Como exemplos, podem ser citadas as pesquisas mostrando as atividades do ácido betulínico para o tratamento do melanoma ("Nature Medicine", 10, 1995) e trabalhos desenvolvidos com o taxol e com as campotequinas isoladas da Campoteca acuminata, ambos medicamentos já liberados pela Food and Drug Administration, dos EUA, para o tratamento dos cânceres de mama e de ovário, entre outros.
Procurando estimular o debate científico sobre o uso crescente das chamadas "terapias alternativas", incluindo aí as plantas medicinais, o Senado americano liberou, em 1992, recursos da ordem de milhões de dólares para que os institutos nacionais de saúde desenvolvessem pesquisas na área, criando o Birô de Medicina Alternativa.
Além disso, há a recém-anunciada criação de uma revista científica bianual ("The Scientific Review of Alternative Medicine"), para estimular a discussão das pesquisas. Seu corpo editorial é formado por cinco cientistas laureados com o Prêmio Nobel.

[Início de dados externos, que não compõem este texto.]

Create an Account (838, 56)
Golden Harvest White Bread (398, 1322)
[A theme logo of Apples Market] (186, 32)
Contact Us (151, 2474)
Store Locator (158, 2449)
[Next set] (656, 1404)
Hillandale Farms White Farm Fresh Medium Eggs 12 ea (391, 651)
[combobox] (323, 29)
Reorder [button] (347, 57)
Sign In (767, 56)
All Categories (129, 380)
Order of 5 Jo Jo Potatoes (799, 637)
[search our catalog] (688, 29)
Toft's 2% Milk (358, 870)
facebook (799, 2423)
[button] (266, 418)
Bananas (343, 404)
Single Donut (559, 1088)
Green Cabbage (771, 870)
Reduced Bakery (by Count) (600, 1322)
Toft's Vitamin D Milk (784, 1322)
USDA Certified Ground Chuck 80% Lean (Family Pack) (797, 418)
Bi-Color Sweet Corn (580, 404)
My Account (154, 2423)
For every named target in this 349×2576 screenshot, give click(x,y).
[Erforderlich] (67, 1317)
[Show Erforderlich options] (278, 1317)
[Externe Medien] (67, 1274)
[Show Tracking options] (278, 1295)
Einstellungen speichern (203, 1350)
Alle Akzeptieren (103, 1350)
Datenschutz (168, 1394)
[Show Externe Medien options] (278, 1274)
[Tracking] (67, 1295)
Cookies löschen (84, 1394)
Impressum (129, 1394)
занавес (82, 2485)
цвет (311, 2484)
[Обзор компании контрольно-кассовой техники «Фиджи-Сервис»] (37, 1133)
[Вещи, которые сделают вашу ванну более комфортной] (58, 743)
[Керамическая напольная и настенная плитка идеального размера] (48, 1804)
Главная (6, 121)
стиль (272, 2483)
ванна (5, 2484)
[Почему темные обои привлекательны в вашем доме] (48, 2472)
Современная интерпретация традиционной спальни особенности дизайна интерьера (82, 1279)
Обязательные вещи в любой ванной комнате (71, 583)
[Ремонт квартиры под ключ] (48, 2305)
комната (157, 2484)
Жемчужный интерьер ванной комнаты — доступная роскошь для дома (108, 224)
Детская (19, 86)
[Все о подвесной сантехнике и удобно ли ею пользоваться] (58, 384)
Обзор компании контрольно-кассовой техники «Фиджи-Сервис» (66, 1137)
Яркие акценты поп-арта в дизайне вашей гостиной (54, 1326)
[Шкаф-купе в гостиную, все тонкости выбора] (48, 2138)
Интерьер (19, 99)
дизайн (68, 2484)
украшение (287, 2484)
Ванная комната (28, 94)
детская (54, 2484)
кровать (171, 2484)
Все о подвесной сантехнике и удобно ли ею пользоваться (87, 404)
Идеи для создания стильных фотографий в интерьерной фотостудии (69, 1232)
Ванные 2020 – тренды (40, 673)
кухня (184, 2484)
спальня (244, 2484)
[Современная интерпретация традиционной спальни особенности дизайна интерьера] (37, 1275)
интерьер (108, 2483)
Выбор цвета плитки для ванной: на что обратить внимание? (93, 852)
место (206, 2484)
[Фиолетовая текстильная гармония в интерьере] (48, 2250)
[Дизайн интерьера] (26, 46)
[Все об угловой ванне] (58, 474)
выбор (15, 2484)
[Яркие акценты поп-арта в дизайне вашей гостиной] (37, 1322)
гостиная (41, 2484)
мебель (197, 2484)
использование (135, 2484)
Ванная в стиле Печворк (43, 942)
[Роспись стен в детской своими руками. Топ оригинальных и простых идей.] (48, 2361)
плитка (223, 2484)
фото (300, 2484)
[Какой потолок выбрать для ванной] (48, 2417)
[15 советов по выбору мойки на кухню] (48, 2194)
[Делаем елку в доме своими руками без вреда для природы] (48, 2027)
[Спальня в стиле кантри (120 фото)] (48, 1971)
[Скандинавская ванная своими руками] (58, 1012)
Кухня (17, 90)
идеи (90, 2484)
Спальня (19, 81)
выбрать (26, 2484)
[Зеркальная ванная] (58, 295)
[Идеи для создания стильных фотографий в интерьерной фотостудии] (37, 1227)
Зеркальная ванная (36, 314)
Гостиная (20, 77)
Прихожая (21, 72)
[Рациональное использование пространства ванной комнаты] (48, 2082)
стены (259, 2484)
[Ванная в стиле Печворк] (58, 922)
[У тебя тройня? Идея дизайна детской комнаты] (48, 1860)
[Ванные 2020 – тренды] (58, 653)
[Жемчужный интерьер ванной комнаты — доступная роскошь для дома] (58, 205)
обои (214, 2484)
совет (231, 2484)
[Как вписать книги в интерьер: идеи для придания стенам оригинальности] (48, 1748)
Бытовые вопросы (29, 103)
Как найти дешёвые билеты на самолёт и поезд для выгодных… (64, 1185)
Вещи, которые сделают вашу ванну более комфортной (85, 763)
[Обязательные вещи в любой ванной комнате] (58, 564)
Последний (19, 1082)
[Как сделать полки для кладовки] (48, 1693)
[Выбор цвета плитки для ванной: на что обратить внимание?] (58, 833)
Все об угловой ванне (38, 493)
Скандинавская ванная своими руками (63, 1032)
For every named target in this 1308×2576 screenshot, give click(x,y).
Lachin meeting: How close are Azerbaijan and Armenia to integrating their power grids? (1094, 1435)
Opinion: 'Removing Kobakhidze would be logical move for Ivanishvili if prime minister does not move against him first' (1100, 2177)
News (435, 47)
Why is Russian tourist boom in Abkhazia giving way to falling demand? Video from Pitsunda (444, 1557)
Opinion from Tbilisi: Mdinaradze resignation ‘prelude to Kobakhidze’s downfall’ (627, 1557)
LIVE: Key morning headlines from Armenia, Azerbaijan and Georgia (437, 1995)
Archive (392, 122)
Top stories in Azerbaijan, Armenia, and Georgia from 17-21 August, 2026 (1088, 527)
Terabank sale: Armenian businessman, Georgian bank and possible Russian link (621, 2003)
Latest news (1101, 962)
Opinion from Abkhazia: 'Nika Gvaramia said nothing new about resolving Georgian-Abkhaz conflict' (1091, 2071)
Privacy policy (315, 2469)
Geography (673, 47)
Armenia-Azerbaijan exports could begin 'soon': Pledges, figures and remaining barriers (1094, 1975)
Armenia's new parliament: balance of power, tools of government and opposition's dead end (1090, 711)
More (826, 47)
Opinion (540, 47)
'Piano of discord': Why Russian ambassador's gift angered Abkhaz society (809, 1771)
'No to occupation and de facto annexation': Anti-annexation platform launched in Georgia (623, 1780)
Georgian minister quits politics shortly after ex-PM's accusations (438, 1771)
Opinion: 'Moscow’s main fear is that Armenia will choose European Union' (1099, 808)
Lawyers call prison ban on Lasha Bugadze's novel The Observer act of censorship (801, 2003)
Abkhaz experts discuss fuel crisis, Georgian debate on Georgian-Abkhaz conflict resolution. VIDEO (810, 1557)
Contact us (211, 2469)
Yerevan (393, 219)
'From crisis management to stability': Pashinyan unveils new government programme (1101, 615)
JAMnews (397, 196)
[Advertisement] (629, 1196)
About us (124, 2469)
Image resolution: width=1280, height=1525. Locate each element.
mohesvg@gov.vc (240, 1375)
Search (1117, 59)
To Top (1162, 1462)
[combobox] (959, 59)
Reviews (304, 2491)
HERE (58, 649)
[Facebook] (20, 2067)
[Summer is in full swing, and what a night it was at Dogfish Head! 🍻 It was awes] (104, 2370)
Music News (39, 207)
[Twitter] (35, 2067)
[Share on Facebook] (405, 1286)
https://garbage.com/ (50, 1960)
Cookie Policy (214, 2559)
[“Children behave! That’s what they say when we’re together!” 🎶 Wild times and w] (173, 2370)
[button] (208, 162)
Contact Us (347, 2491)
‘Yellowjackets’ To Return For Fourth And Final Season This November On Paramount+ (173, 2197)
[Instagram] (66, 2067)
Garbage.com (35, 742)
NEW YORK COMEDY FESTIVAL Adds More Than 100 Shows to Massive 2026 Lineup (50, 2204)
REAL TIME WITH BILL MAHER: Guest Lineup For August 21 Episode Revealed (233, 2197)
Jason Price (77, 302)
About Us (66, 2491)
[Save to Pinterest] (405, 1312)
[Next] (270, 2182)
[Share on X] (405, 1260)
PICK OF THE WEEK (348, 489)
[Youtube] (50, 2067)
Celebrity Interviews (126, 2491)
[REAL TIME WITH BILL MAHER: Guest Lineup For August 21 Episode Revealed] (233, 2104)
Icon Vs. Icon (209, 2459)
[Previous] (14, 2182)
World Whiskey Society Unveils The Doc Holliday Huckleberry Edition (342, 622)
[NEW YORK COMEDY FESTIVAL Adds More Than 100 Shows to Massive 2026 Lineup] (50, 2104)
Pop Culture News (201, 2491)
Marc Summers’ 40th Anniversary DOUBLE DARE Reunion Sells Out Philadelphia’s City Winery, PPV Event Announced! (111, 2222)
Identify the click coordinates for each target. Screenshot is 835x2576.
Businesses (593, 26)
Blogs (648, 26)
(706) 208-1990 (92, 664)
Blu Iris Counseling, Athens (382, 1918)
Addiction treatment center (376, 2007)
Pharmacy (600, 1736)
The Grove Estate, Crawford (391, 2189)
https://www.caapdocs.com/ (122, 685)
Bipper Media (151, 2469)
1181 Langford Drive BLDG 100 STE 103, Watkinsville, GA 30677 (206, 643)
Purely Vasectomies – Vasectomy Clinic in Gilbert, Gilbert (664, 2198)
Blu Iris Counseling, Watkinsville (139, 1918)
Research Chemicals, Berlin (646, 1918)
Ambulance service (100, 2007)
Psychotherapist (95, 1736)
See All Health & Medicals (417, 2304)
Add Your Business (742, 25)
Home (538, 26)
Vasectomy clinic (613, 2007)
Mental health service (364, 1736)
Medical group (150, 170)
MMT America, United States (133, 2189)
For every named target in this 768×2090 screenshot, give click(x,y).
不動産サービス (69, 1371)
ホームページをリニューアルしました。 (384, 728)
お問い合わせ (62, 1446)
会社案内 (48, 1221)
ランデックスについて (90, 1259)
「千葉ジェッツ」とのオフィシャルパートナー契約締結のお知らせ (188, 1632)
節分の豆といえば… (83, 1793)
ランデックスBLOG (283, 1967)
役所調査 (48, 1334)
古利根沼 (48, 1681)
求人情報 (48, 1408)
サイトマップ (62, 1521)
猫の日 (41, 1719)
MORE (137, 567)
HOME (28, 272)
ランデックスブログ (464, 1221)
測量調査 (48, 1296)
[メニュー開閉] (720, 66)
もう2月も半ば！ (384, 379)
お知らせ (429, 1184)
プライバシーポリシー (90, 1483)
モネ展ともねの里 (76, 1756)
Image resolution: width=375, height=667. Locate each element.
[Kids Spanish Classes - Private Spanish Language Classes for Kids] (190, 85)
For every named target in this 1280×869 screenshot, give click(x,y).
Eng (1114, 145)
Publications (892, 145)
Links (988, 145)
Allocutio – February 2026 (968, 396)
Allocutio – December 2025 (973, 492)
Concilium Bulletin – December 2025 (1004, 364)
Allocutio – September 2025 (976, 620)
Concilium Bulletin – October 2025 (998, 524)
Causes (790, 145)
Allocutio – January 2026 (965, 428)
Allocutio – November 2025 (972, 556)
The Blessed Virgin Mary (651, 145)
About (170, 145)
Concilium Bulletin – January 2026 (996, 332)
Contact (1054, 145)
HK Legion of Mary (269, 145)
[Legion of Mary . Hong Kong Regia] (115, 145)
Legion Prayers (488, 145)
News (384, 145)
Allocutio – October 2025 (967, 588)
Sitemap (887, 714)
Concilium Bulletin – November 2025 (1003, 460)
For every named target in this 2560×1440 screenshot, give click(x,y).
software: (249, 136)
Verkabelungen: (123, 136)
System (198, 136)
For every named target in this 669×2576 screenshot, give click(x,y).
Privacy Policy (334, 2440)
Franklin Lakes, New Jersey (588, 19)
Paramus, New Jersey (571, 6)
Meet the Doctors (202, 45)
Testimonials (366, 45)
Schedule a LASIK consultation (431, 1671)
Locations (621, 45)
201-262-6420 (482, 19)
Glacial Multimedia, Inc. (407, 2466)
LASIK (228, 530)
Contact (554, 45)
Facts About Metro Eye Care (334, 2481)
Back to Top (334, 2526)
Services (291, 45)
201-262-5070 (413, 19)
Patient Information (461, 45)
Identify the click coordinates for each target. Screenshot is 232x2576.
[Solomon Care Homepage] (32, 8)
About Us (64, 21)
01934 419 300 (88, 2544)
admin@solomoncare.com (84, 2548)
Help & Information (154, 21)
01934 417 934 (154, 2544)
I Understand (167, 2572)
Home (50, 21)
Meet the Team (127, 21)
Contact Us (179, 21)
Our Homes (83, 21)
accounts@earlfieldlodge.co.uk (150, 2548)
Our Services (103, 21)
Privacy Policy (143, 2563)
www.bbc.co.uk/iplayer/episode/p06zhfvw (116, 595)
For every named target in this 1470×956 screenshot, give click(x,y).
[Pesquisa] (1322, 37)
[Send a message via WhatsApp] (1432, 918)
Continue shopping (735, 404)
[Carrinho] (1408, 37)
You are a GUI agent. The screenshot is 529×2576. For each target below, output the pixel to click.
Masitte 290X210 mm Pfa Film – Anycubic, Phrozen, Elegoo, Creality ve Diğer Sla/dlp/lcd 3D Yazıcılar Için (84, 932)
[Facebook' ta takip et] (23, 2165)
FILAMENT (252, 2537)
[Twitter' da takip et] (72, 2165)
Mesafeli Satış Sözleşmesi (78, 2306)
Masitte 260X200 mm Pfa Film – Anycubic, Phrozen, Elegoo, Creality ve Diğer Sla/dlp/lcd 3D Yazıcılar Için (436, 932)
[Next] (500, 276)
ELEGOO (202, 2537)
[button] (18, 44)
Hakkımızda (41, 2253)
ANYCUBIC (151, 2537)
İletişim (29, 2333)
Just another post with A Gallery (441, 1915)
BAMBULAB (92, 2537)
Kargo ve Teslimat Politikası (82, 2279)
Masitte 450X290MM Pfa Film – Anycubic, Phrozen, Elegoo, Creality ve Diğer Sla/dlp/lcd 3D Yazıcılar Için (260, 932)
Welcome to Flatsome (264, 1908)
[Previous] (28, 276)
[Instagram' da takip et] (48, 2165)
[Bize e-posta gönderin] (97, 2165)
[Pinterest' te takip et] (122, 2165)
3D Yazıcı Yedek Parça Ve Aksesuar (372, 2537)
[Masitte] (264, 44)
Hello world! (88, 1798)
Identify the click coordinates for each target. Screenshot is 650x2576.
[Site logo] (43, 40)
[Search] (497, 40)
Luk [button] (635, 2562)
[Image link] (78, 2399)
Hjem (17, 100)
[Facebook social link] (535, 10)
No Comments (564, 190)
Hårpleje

O uso dos medicamentos fitoterápicos ou fitofármacos está atualmente em franca expansão, com um mercado mundial de cerca de US$ 30 bilhões a US$ 40 bilhões. É verdade que muitos deles foram desenvolvidos apenas com base em conhecimentos tradicionais; não foram, ainda, validados cientificamente para confirmar sua eficácia nem se avaliou sua toxicidade. Carecem de melhor controle de qualidade.
Contudo esse quadro está se transformando rapidamente. Preocupadas com a qualidade de seus produtos, as indústrias procuram analisá-los cientificamente, tanto em animais como em seres humanos. Algumas empresas brasileiras fazem pesquisas pré-clínicas em parceria com várias universidades, centros de pesquisas e hospitais.
O resultado disso é que uma empresa como o Laboratório Catarinense acaba de depositar uma patente no Brasil e em outros países, com pesquisas oriundas dessas parcerias, e começa a exportar seus fitofármacos para a Europa. Outros exemplos de aproveitamento da biodiversidade para a produção de medicamentos são as fábricas da Merck em São Luís (MA) e Parnaíba (PI).
Assim, o aproveitamento racional da biodiversidade para a produção de remédios, além de criar divisas para o país, pode ser uma real e excepcional oportunidade de gerar novos empregos, especialmente no meio rural.
É lógico imaginar que a exploração da biodiversidade trará para o Brasil reais possibilidades de desenvolvimento de remédios e outras substâncias de interesse econômico, com reflexos diretos no desenvolvimento industrial.
Se iremos atingir ou não esses objetivos, vai depender do apoio decisivo por parte do governo e das parcerias que necessitam ser realizadas com o setor privado, para garantir o financiamento dos grupos de pesquisa das universidades, como também da capacidade criativa dos pesquisadores para estabelecer parcerias no país e no exterior.


João B. Calixto, 48, é professor titular de farmacologia da Universidade Federal de Santa Catarina (UFSC). Foi presidente da Sociedade Brasileira de Farmacologia e de Terapêutica Experimental (1994-1997) e secretário da Comissão de Assessoramento de Medicamentos da Secretaria de Vigilância Sanitária do Ministério da Saúde.